### [DO THIS]
Please count the lines in the listing below that contain the string "dimensions", matching case exactly. Give only the number.

Start of RECORDED INFORMATION

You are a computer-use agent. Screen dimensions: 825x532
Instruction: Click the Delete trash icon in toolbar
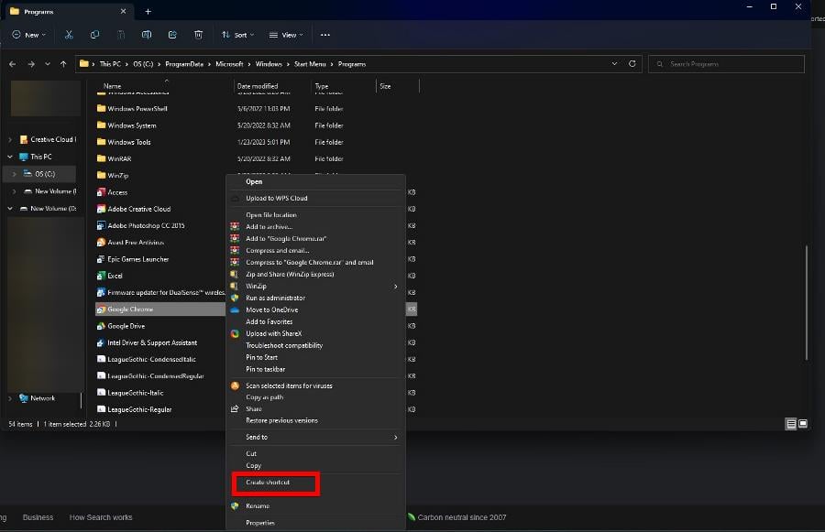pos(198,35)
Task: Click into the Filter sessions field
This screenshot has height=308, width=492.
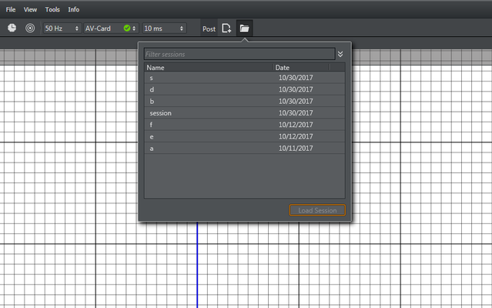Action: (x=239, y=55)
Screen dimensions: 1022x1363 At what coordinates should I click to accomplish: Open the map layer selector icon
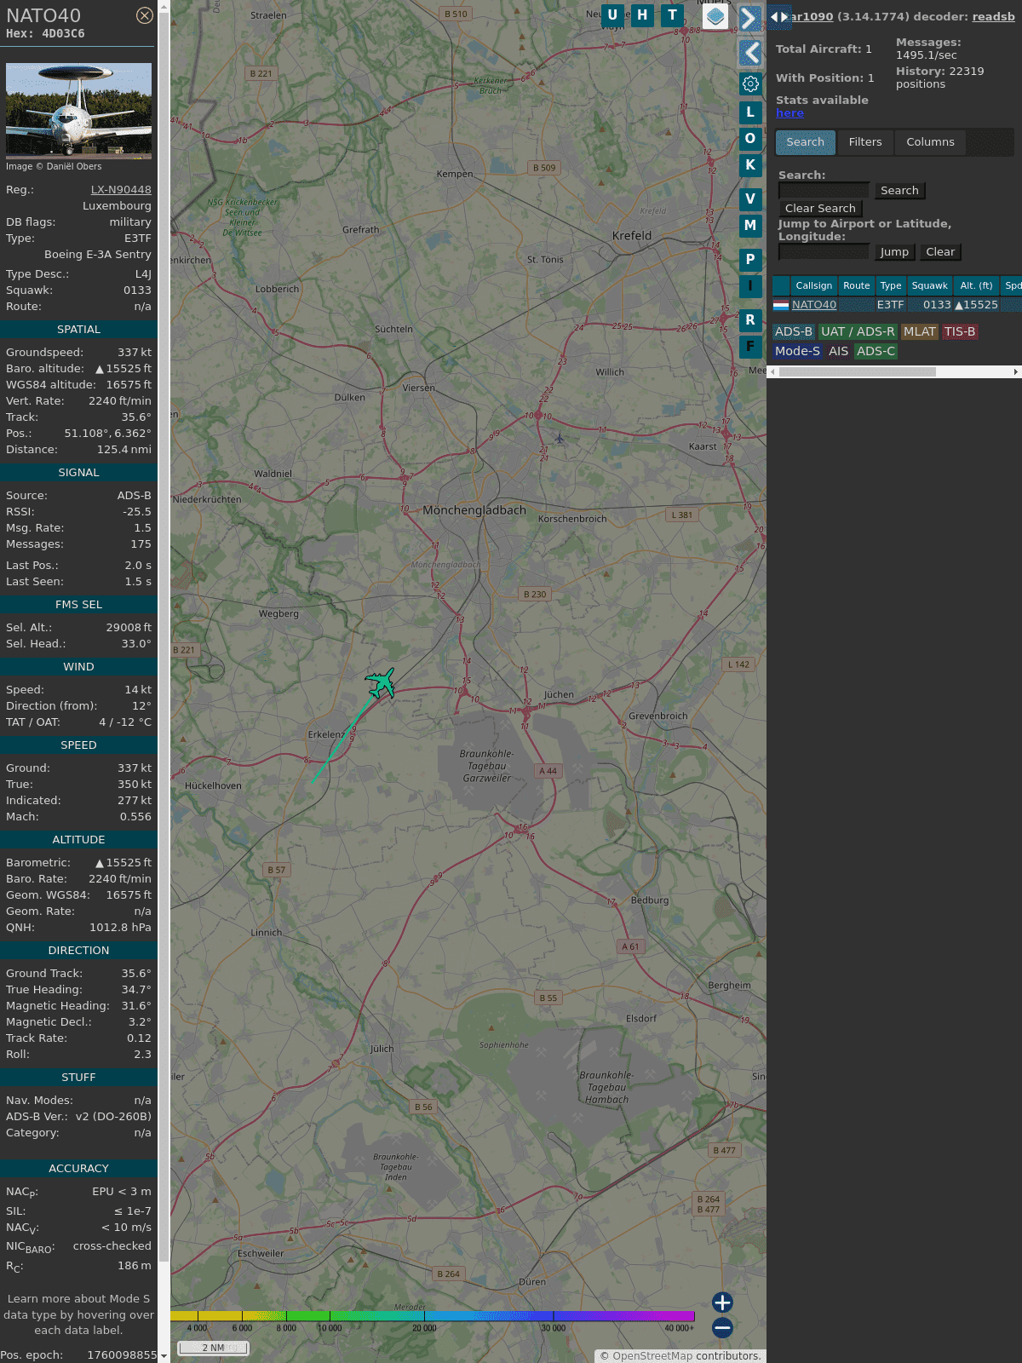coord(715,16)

End of RECORDED INFORMATION
Start of RECORDED INFORMATION

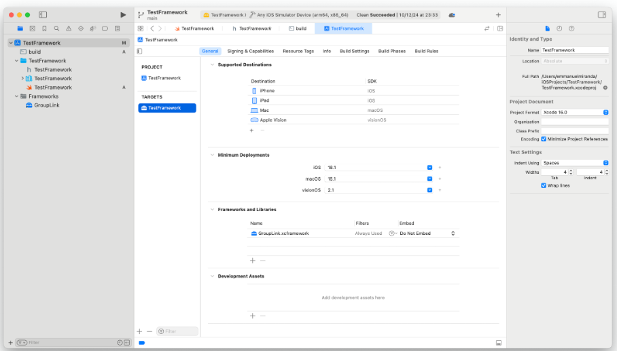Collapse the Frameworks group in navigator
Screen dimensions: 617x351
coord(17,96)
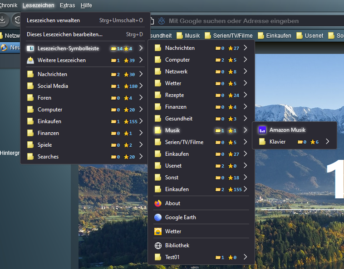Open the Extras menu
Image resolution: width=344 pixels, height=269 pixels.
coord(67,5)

End of RECORDED INFORMATION
Start of RECORDED INFORMATION

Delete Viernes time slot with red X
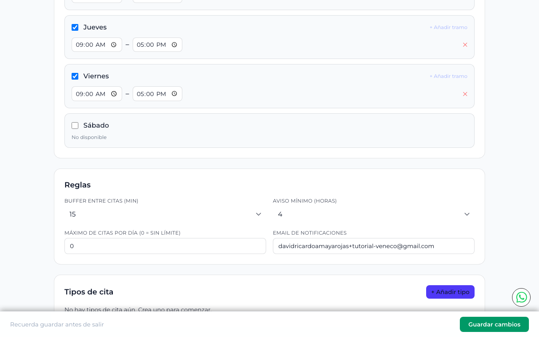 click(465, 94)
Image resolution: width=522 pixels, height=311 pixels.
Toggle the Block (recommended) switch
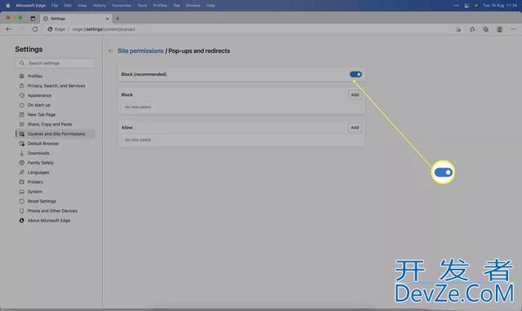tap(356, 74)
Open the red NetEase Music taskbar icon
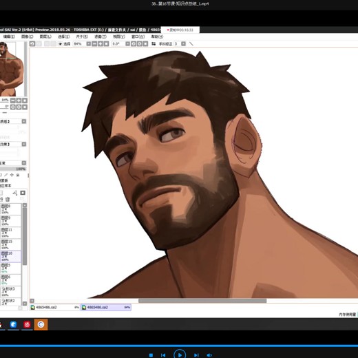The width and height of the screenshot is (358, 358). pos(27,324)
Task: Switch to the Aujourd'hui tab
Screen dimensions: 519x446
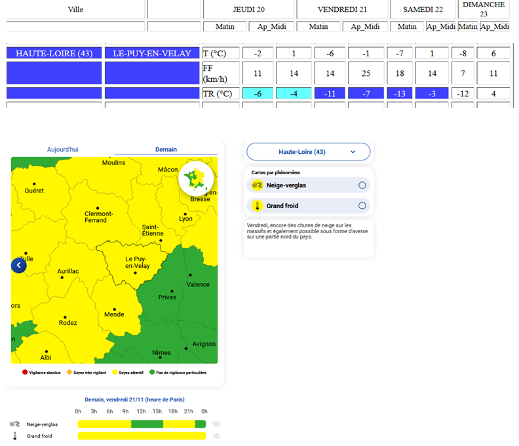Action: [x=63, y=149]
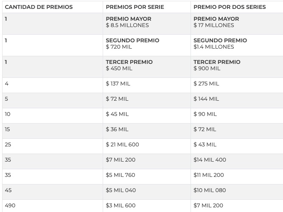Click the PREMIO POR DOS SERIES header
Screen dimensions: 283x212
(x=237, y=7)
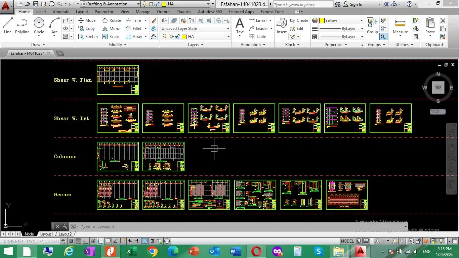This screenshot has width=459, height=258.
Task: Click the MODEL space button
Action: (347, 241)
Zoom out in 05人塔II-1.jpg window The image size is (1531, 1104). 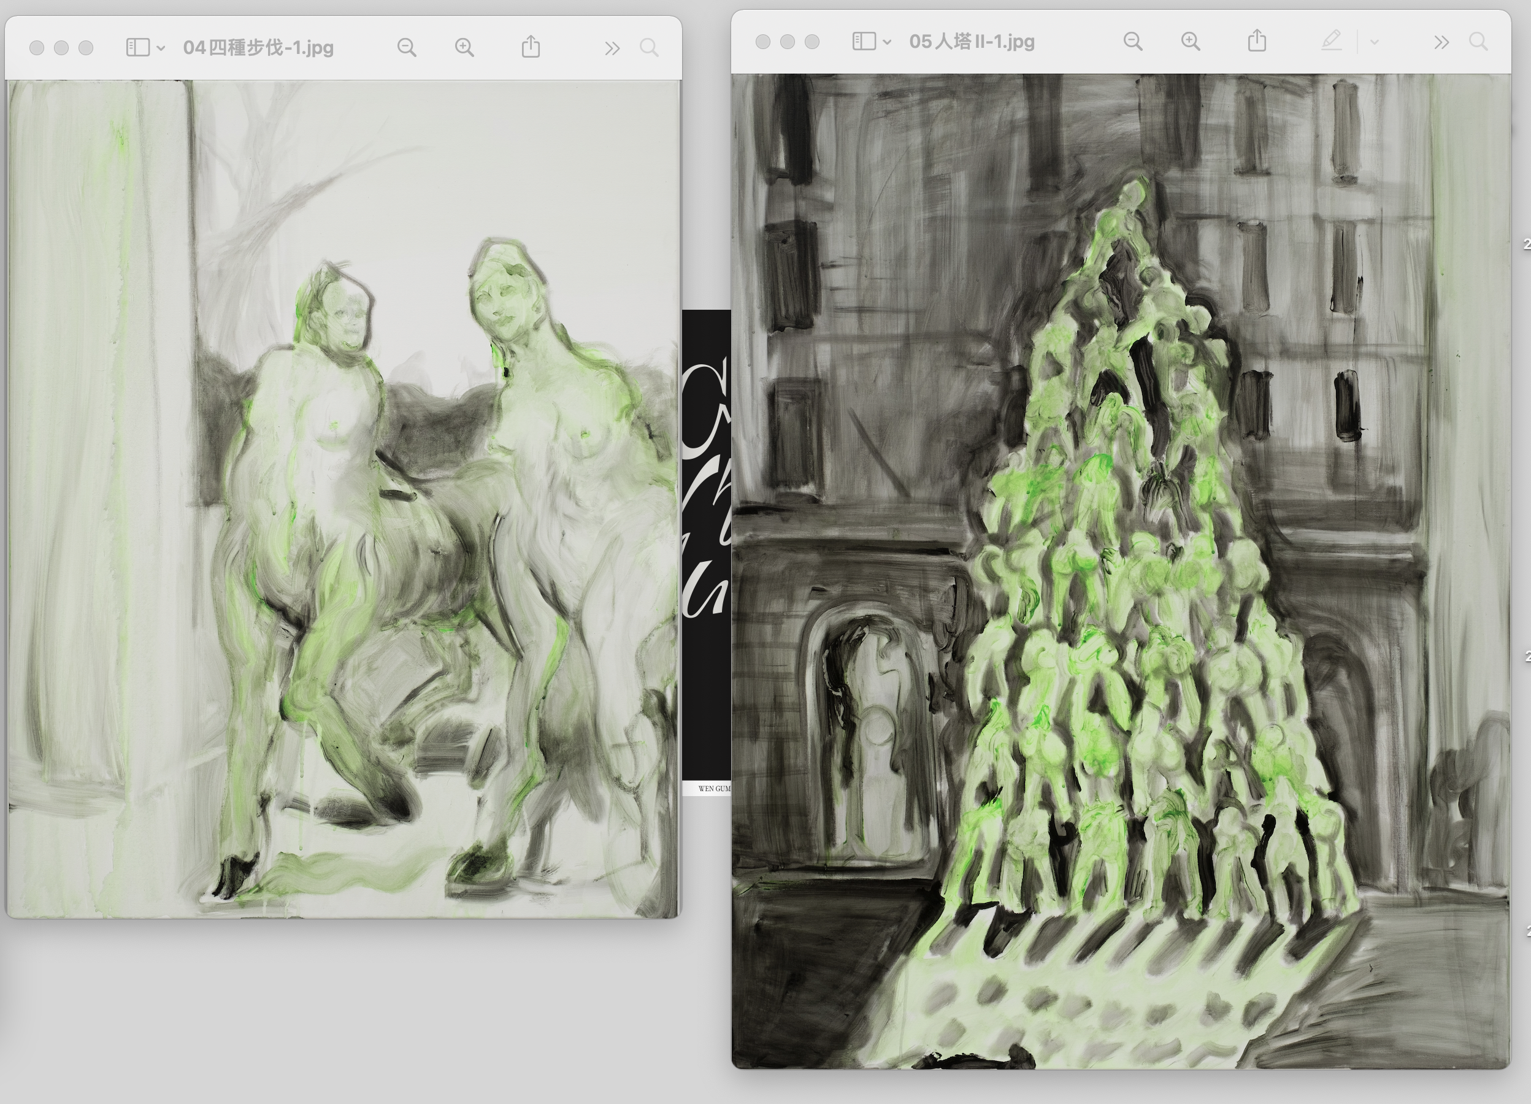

End of RECORDED INFORMATION

### [TASK ANSWER]
5